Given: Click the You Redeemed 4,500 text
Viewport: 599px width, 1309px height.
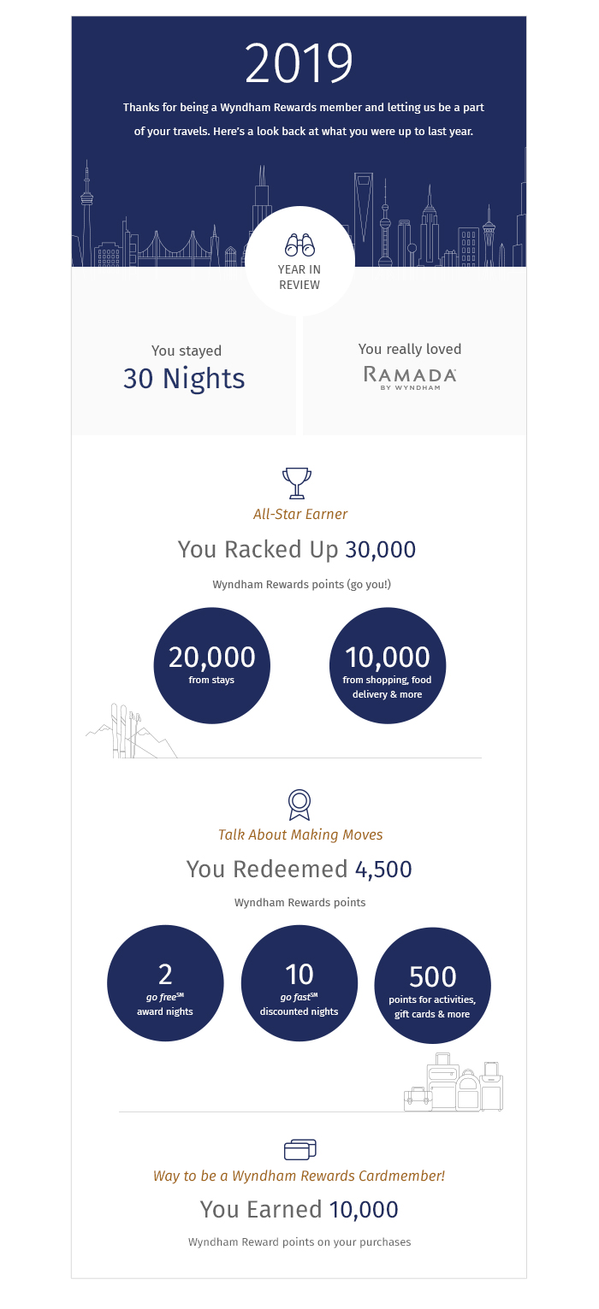Looking at the screenshot, I should pyautogui.click(x=300, y=870).
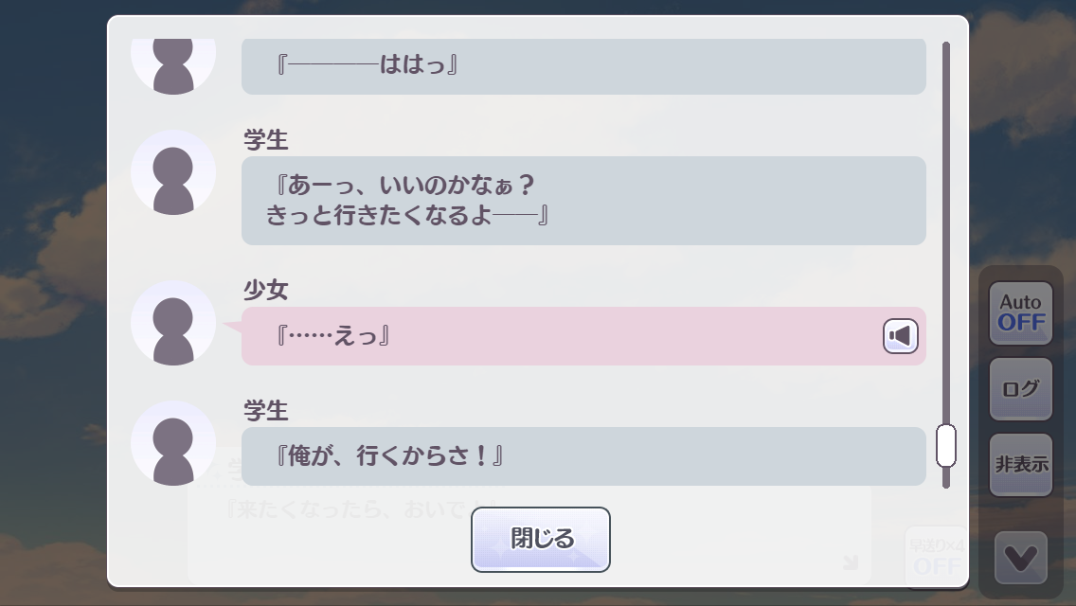The image size is (1076, 606).
Task: Hide the interface with 非表示
Action: 1020,465
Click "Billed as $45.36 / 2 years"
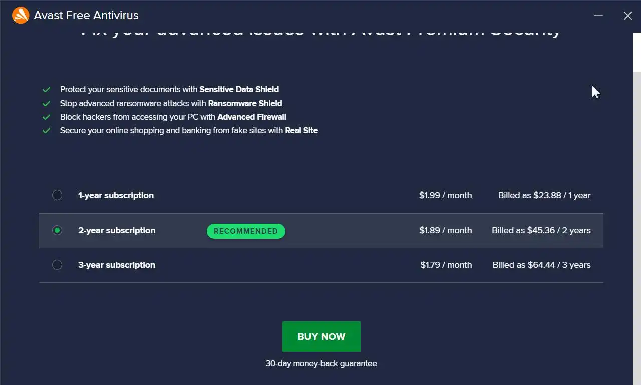This screenshot has height=385, width=641. click(x=541, y=230)
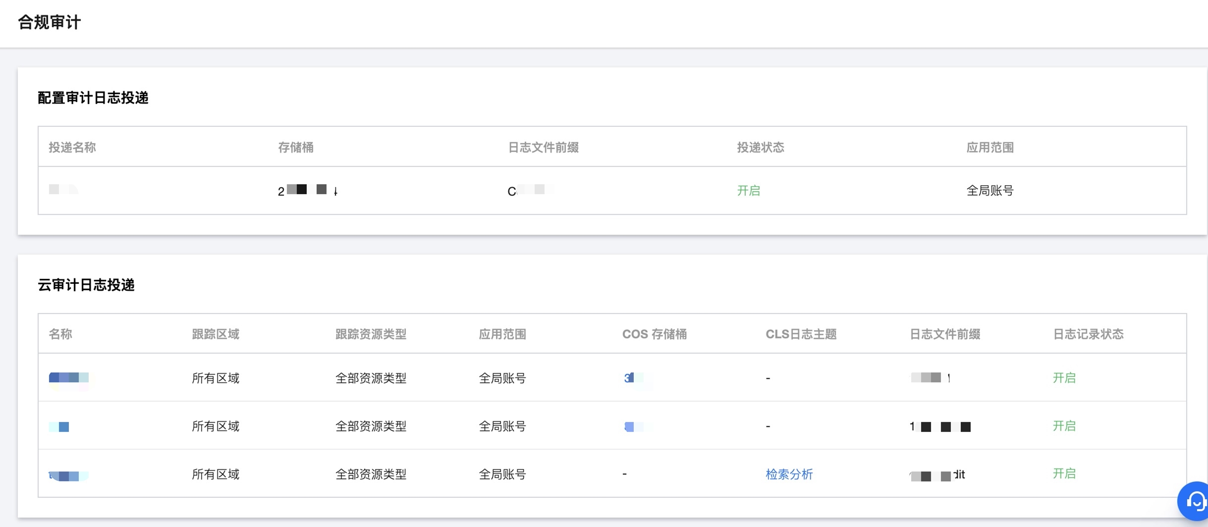Select third trail name in 云审计日志投递 table
The height and width of the screenshot is (527, 1208).
click(x=68, y=476)
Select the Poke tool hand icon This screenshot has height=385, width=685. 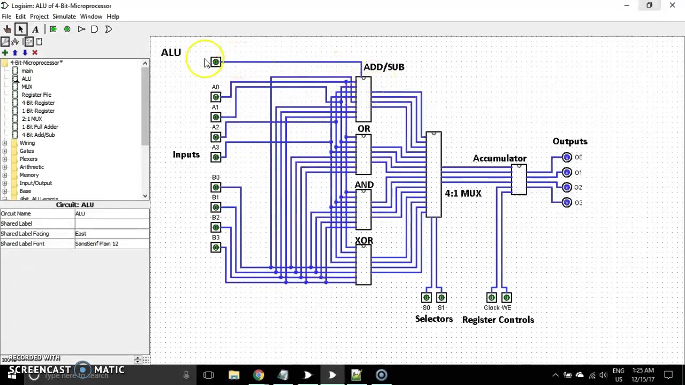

----------

Copy out, exactly and without pictures, each line from the one containing "Viewport: 599px width, 1309px height." through the final line of the entries, both ends included.

* **TASK ANSWER**:
Viewport: 599px width, 1309px height.
Looking at the screenshot, I should pyautogui.click(x=300, y=870).
The image size is (1076, 606).
Task: Hide the interface with 非表示
Action: 1020,465
Click "Billed as $45.36 / 2 years"
This screenshot has height=385, width=641. click(x=541, y=230)
Select third trail name in 云审计日志投递 table
The height and width of the screenshot is (527, 1208).
click(x=68, y=476)
Select the Poke tool hand icon This screenshot has height=385, width=685. 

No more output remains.